Getting the book produced also required the help of a lot of people. From Pereira ODell we have Moses Kelany, who designed the cover art with the support of Owen Bly, plus Denise Corazza, Russ Nadler and Christina Hadly, who helped manage the complex legalities of a book with so many authors. Jasmine Gothelf, from FremantleMedia, has put together the index of case studies at the end of the book, which the team at VML South Africa Ernst Lass, Hans Liebenberg, Hayley Montgomery, Hannes Matthysen and Loki Magerman have then turned into a website our readers can now visit to find all the work mentioned in these pages.
Finally, to the team at Peter Owen Nick Kent, Antonia Owen, Sam Oates and Simon Smith who kept the focus on the potential of this project and not on the challenges we would face to get it done, our sincere gratitude.
Thats the full crowd behind the first book from a Cannes jury. People whose passion and enthusiasm compensated for our naive notion that maybe we could get this project off the ground, when no one else had dared before. To all of you, my most sincere thank you.
We are all firsts together.
PJ Pereira
FOREWORD
Imagine if none of us had ever seen a commercial break. Not one. They havent been invented yet. Then someone comes with a pitch: So, Mrs CMO, weve had an idea. To get your message heard we will pay content channels to pause the series your audience is watching, play our ad then let them go back to the normal programming!
Which brand in their right mind would ever want to associate themselves with such a terrible user experience?
The only reason why we still do it is because there are enough of us out there, old folks who havent totally realized things dont have to be that way. The awakening is happening, though, and there is actually an entire generation who, like the fictional CMO above, has never seen an advertisement until recently.
It happened to me, actually.
It was like being shaken, literally. Living in the San Francisco Bay Area, the fear of a big earthquake is a real thing, so by the time my eyes were open the sheets were pulled over to the other side of the bed. Four inches from my nose was the face of my son Francisco. Hes eleven, and that matters. He still had his hand on my shoulder from trying to wake me up with such urgency.
Dad, you gotta get out of advertising.
Why? I asked.
Because its so annoying, he replied.
Kids have that ability to state the obvious with such candour and simplicity that it makes it impossible to ignore.
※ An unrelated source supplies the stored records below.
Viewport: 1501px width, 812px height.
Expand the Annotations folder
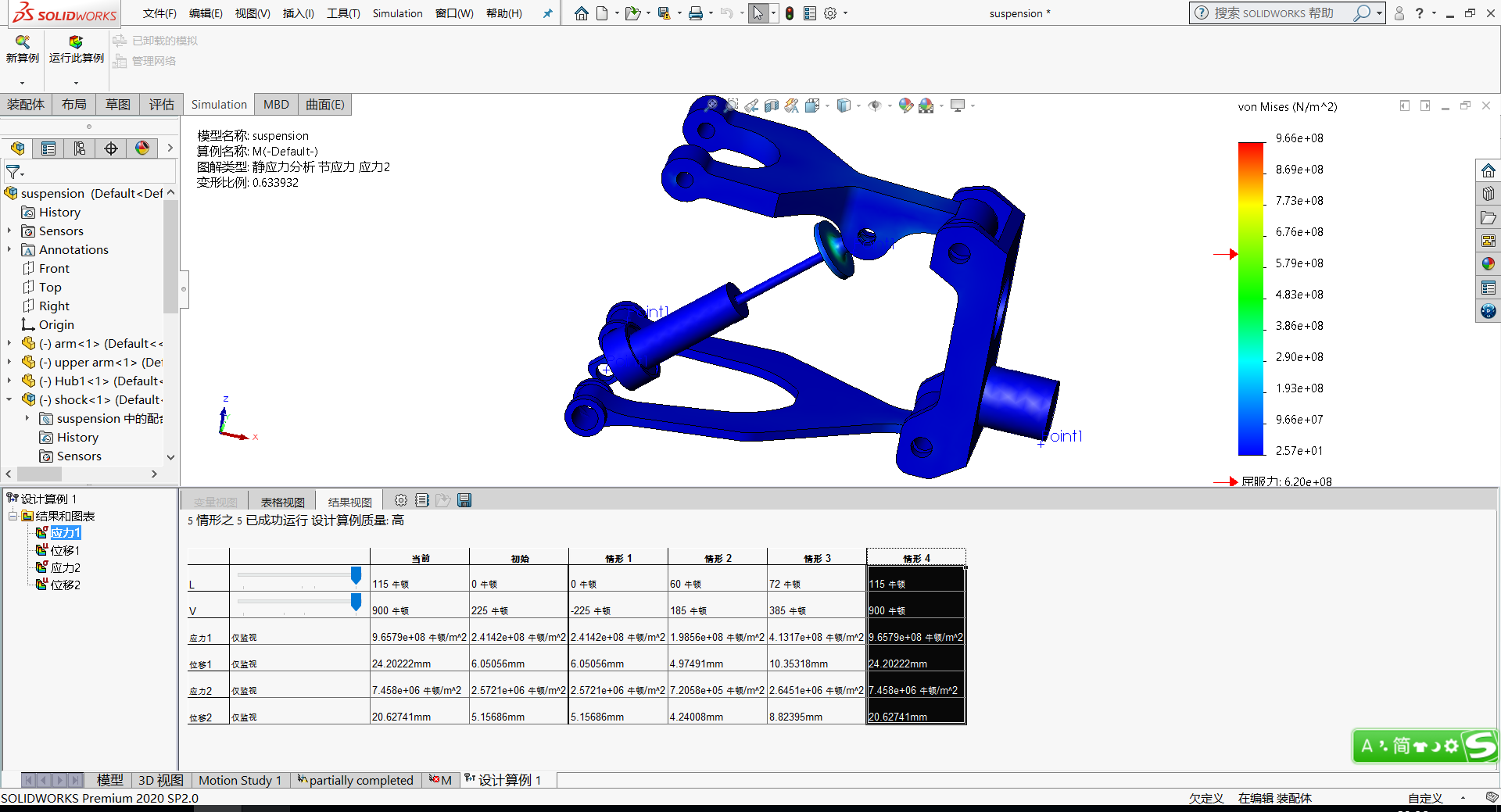9,249
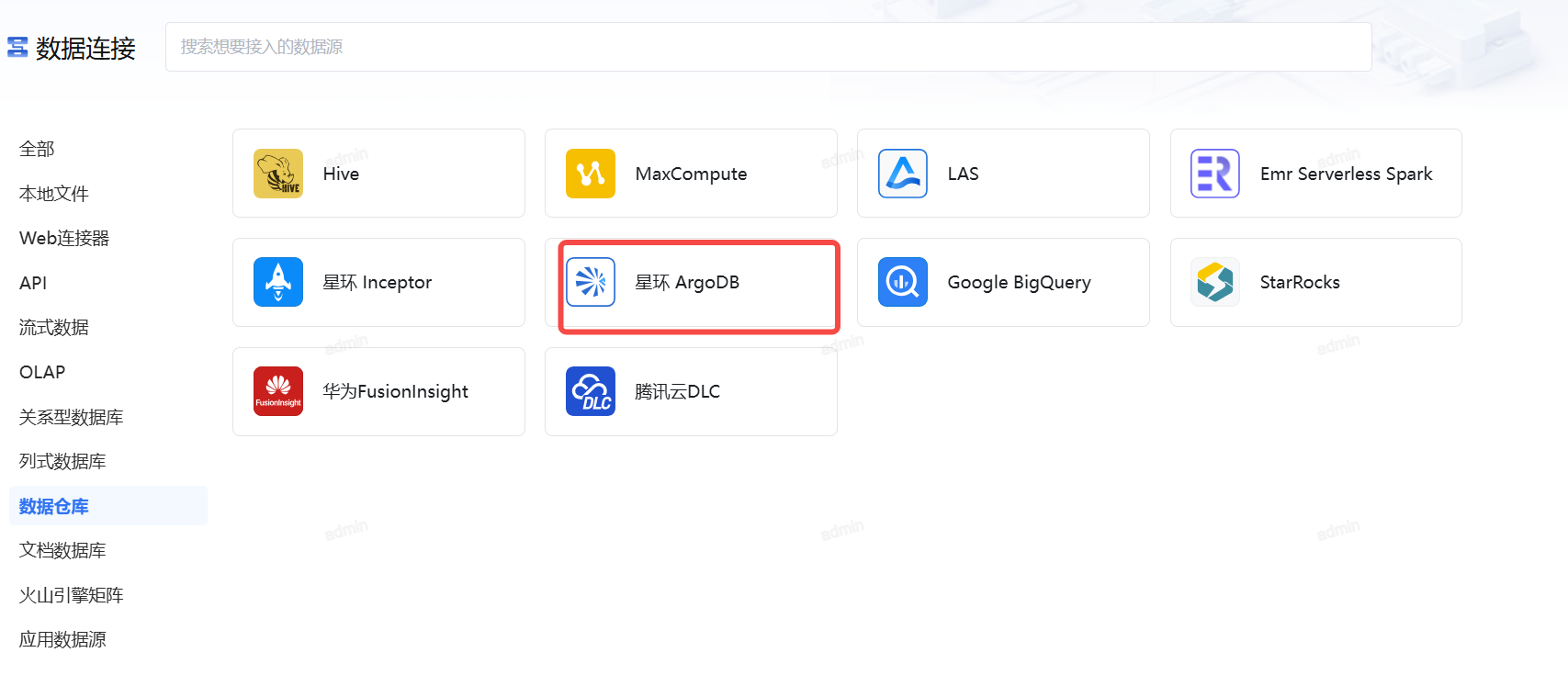This screenshot has height=675, width=1568.
Task: Select the MaxCompute yellow icon
Action: 591,174
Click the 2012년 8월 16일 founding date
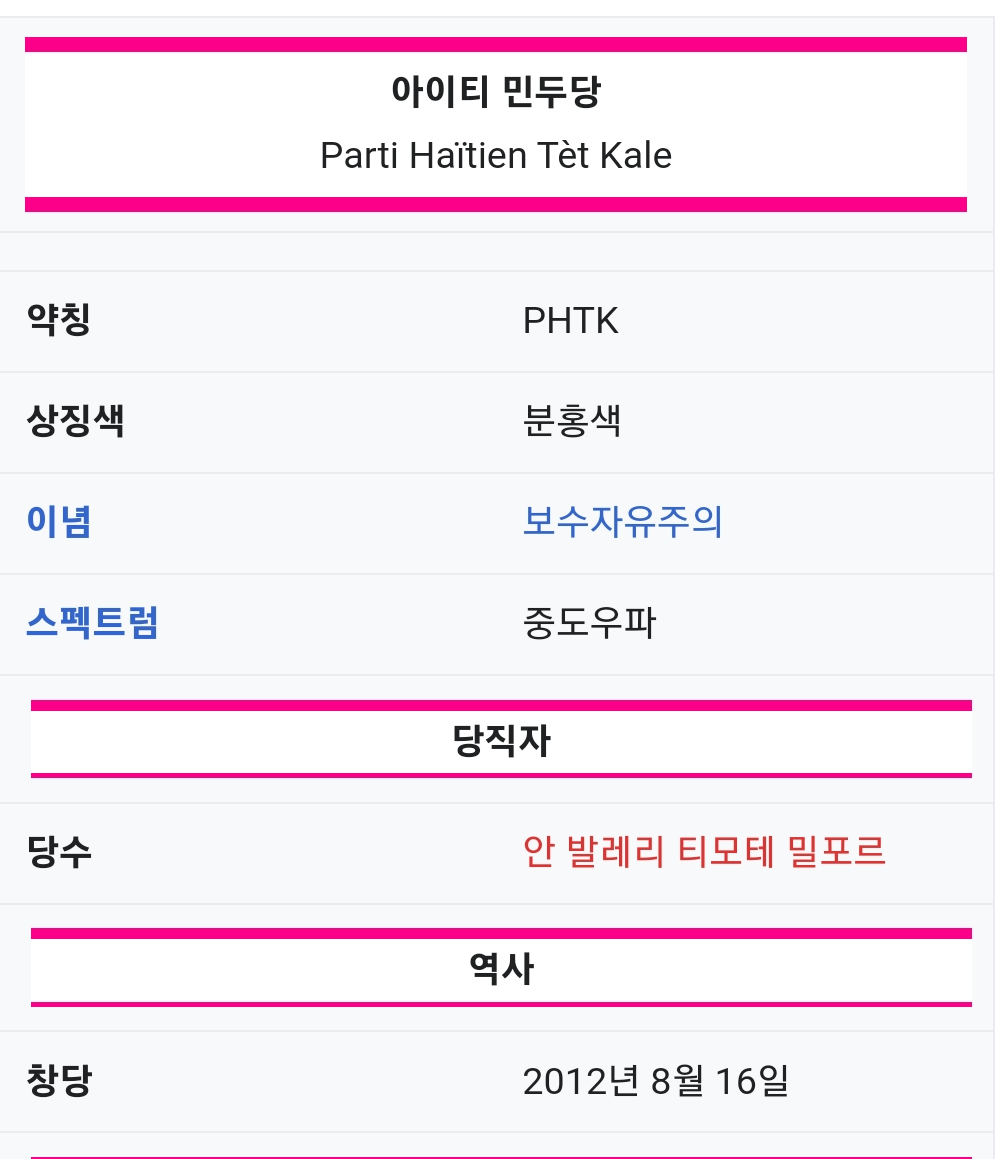This screenshot has width=1001, height=1159. tap(655, 1081)
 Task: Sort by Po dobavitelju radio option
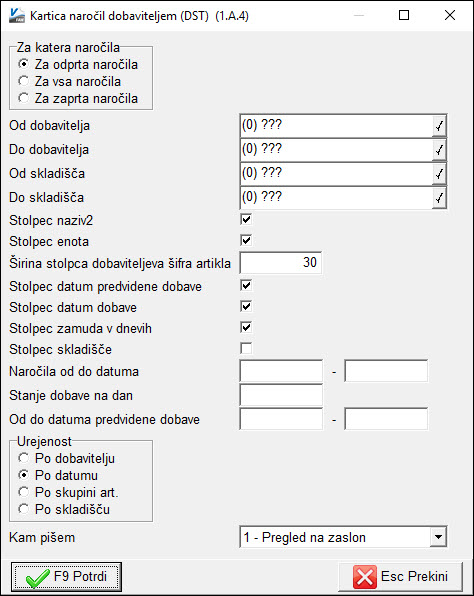point(24,458)
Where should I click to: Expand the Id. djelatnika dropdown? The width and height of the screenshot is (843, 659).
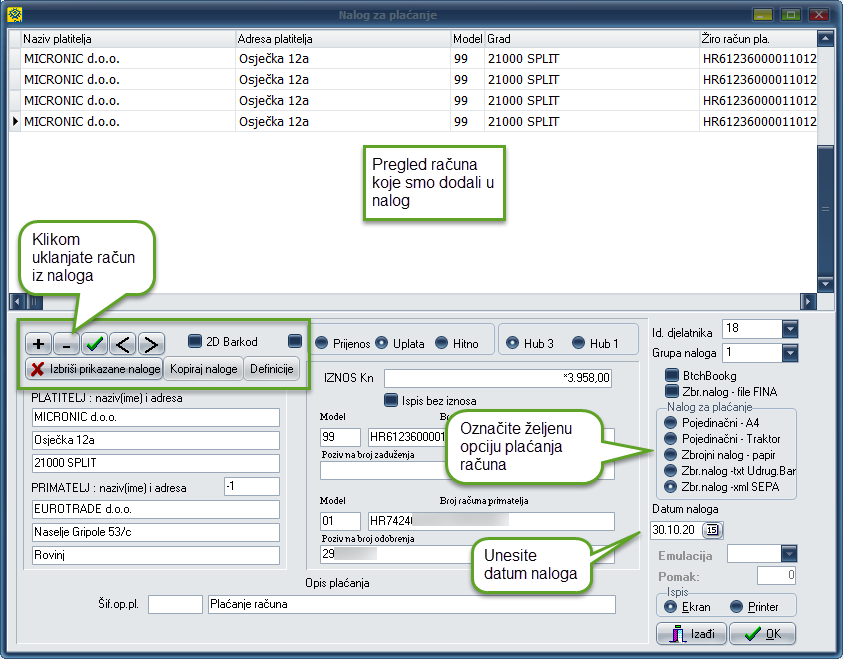(789, 329)
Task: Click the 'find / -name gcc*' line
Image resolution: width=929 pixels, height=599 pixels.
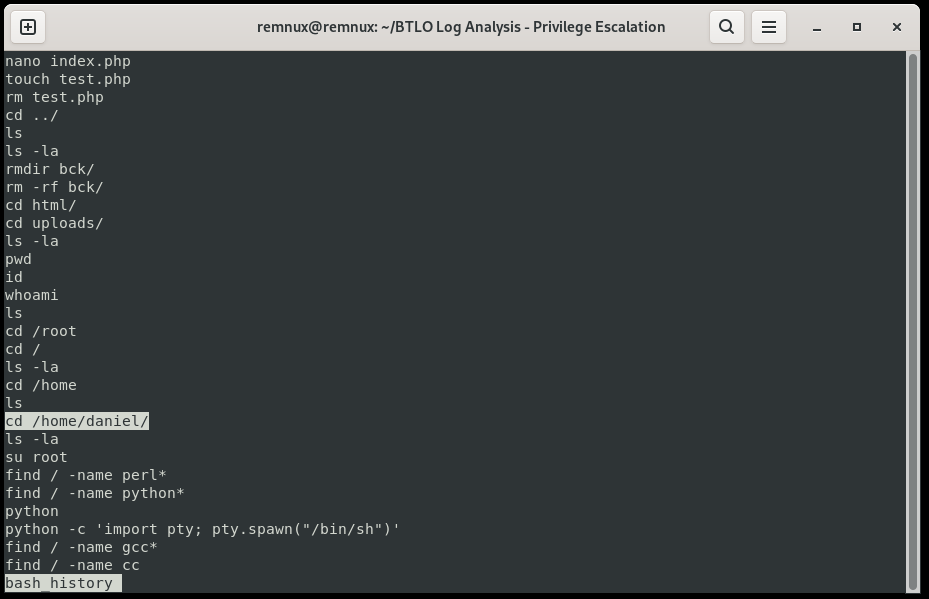Action: (x=82, y=547)
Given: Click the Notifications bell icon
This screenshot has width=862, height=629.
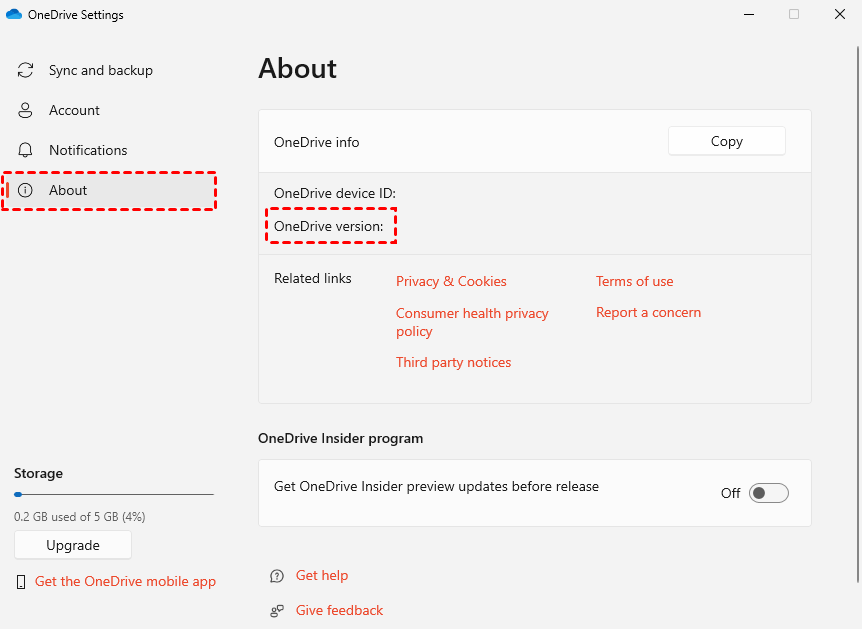Looking at the screenshot, I should click(26, 150).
Which brings us to France, the Cannes Lions International Festival of Creativity, where I met the co-authors of this book.
Cannes Lions is arguably the largest and most prestigious competition of brand ideas in the world. In 2017 alone it received more than ten thousand paying delegates, including lots of chief marketing officers and advertising executives eager to refresh their ideas. In the halls and rooms of the Palais des Festivals we find them mixed with creative minds of all sorts, technologists and deal-makers of many nationalities, squeezing themselves in to watch the winners in twenty-three categories, including ours, Branded Entertainment. At five years old, and having had several name changes along the way Branded Content, Branded Content and Entertainment and, finally, Branded Entertainment this young category is considered by some to be the real future of the festival and the industry.